Scenario 1: Cross-Domain Bridge

User sees:
- Cluster A: "Enterprise Strategy", "Cost Optimization", "Value Stream"
- Cluster B: "Integration Systems", "Data Flow", "Centralization"

User multi-selects: "Value Stream" + "Integration Systems"

Justification: "Value streams are enabled through integration systems
because they connect data flows between business processes and technical
implementation, allowing us to track end-to-end value delivery."

Result: New ENABLES relationship with human evidence

Scenario 2: Correction

User sees edge: "Agile" -[CONTRADICTS]-> "Governance"

User thinks: "This is wrong - they complement each other"
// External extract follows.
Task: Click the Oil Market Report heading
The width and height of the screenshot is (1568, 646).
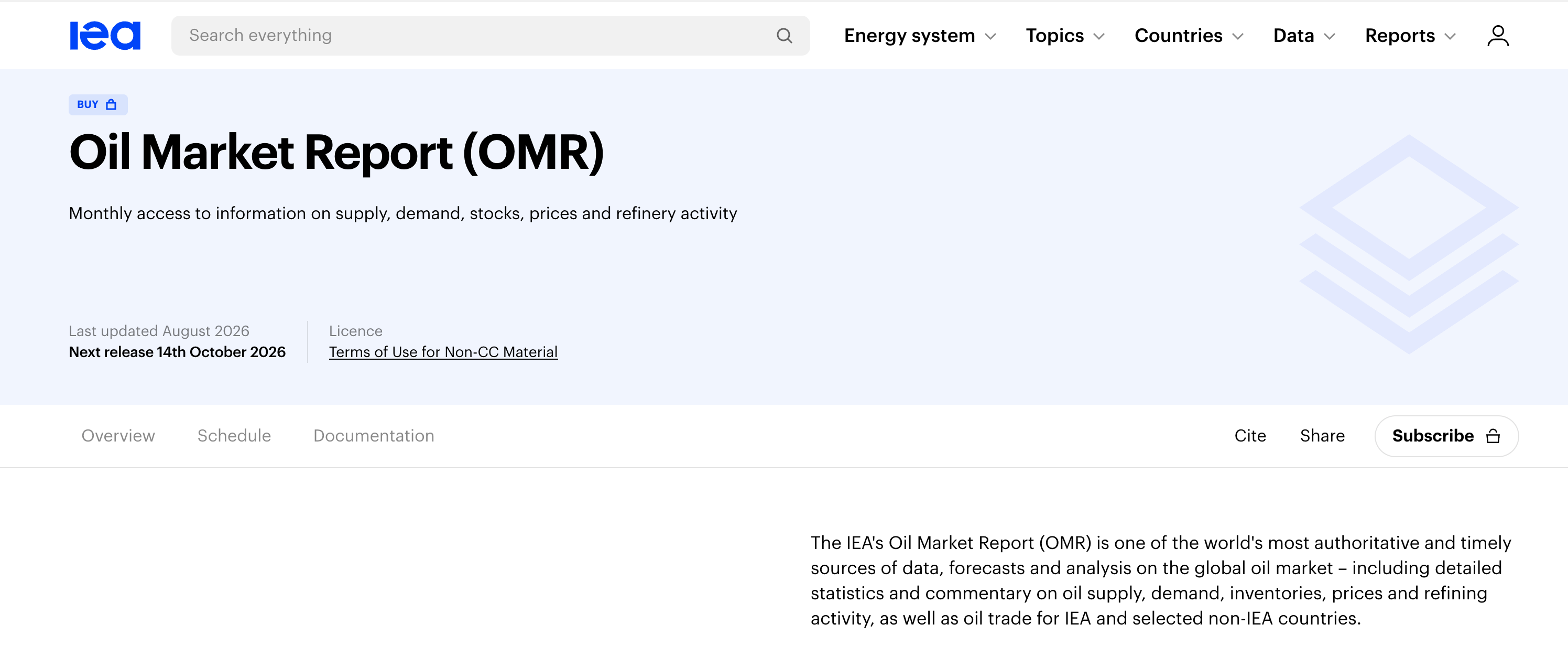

Invalidation: "This relationship is misleading. Agile methodologies
don't contradict governance; they require different governance models
focused on lightweight, adaptive controls rather than heavy processes."

Result: Edge marked invalidated, hidden from default queries

Scenario 3: MCP-Assisted Connection

User to Claude: "I think enterprise architecture relates to cloud migration"

Claude: [Searches concepts]
Claude: "Found these concepts:
  1. Enterprise Architecture (15 instances)
  2. Cloud Migration (22 instances)

  Why do you think they're related?"

User: "EA provides the framework and standards for cloud migration decisions"

Claude: [Calls connect_concepts]
Claude: "Connected! Created in human-teaching ontology. The system will
process this and extract the PROVIDES_FRAMEWORK relationship."

Future Enhancements

  1. Collaborative Editing: Multi-user sessions with conflict resolution
  2. Suggestion Engine: AI suggests potential connections for human review
  3. Diff View: Show before/after when human edits change graph structure
  4. Export/Import: Share human teaching datasets between deployments
  5. Fine-Tuning Loop: Use high-quality human justifications to improve LLM
  6. Gamification: Reputation scores for quality human contributions

Conclusion

Human-Guided Graph Editing transforms the knowledge graph from a read-only artifact into a collaborative thinking tool. By treating human justifications as first-class evidence and feeding them through the existing ingestion pipeline, we maintain system integrity while capturing irreplaceable human intelligence.

The "hunch" becomes queryable fact. The insight becomes evidence. The expert becomes teacher.

Status: Ready for implementation pending approval.